Accordingly, the Court hereby ACCEPTS the Findings and Conclusions of the Magistrate Judge
as the Findings and Conclusions of the Court. And pursuant to Rule 4 of the Rules Governing
Section 2254 Cases, it DISMISSES the petition for writ of habeas corpus with prejudice as barred
by the statute of limitations.
Considering the record in this case and pursuant to Federal Rule of Appellate Procedure
22(b), Rule 11(a) of the Rules Governing Section 2254 Cases in the United States District Courts,
and 28 U.S.C. § 2253(c), the Court DENIES a certificate of appealability.
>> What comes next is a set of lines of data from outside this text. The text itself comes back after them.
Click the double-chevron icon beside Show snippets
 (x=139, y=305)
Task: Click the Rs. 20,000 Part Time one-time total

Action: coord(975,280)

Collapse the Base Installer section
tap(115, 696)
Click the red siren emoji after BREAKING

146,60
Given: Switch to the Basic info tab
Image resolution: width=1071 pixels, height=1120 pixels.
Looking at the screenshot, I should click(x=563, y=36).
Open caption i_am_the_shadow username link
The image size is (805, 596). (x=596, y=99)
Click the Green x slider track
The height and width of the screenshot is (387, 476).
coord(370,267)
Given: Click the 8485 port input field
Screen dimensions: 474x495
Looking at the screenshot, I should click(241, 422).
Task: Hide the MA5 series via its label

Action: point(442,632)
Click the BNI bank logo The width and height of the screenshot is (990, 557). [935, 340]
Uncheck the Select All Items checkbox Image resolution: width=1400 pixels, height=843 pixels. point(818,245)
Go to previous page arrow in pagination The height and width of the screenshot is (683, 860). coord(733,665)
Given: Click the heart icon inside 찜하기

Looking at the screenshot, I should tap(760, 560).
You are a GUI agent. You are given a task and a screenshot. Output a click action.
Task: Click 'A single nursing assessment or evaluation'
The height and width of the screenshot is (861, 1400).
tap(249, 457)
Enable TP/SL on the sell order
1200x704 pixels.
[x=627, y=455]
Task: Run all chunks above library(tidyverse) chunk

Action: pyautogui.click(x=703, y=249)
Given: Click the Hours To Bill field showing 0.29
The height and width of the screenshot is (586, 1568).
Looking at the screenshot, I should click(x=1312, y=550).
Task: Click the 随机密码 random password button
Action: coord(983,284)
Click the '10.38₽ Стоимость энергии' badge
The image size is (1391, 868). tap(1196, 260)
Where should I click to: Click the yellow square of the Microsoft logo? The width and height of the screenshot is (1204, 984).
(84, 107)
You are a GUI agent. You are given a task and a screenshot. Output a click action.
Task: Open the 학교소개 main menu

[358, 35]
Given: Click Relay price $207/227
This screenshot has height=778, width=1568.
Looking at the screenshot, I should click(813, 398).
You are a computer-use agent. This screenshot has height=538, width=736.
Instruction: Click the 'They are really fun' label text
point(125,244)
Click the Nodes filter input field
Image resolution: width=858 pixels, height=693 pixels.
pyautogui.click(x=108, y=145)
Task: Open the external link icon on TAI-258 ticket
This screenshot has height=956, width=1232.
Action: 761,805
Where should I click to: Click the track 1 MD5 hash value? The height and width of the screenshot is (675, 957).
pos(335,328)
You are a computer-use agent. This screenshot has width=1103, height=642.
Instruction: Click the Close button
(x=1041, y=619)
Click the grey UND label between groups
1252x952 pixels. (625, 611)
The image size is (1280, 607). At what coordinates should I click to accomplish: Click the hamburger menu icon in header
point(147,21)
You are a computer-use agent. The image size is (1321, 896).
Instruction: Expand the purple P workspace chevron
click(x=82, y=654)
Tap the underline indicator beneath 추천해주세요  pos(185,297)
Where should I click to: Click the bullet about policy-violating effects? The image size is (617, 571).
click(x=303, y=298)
The Court adopts and
incorporates by reference the Magistrate Judge’s Findings, Conclusions and Recommendation filed
in this case in support of its finding that Petitioner has failed to show that (1) reasonable jurists
would find this Court’s “assessment of the constitutional claims debatable or wrong” or (2) reasonable jurists would find “it debatable whether the petition states a valid claim of the denial of a
constitutional right” and “debatable whether [this Court] was correct in its procedural ruling.” Slack
v. McDaniel, 529 U.S. 473, 484 (2000).1
In the event Petitioner files a notice of appeal, he must pay the $505.00 appellate filing fee
or submit a motion to proceed in forma pauperis.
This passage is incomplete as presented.